◆ **YOUR INSTRUCTIONS**
In every one of the records below, swap "width" for "breadth" and leave all other text as it is. Write the lines out again without the pictures.

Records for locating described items
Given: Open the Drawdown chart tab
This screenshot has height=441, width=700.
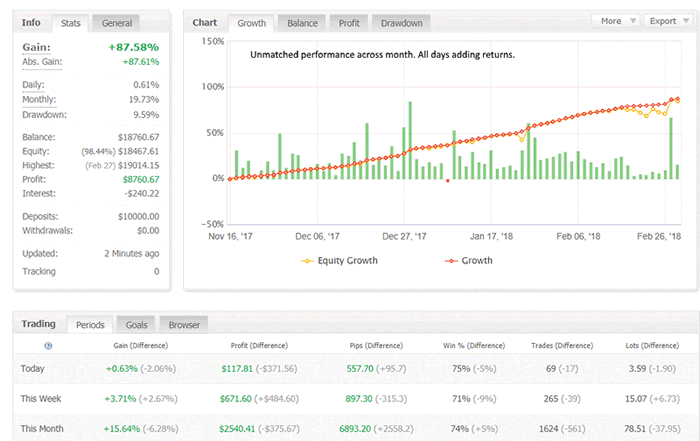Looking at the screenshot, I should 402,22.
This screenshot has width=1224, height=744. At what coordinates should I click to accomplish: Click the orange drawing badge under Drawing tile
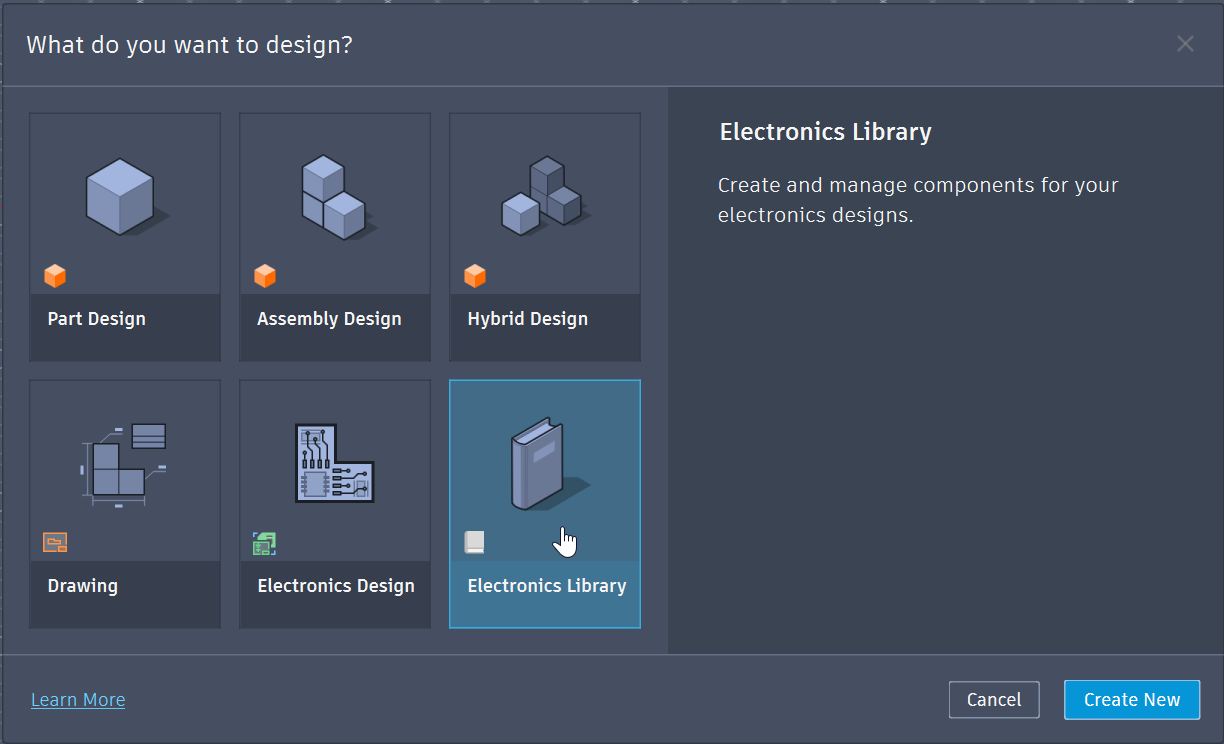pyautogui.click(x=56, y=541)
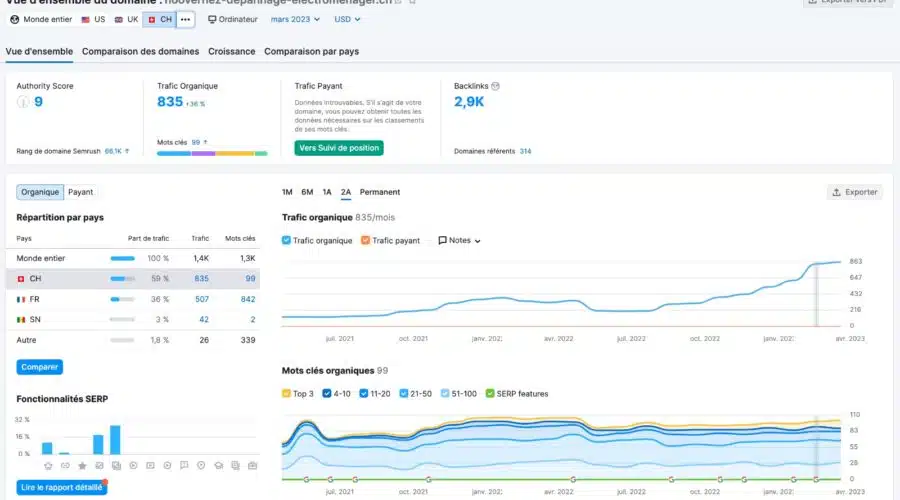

◆ **ANSWER**
Given: Open the Drawdown chart tab
This screenshot has height=441, breadth=700.
Looking at the screenshot, I should 402,22.
This screenshot has breadth=1224, height=744. At what coordinates should I click to accomplish: Click the orange drawing badge under Drawing tile
pyautogui.click(x=56, y=541)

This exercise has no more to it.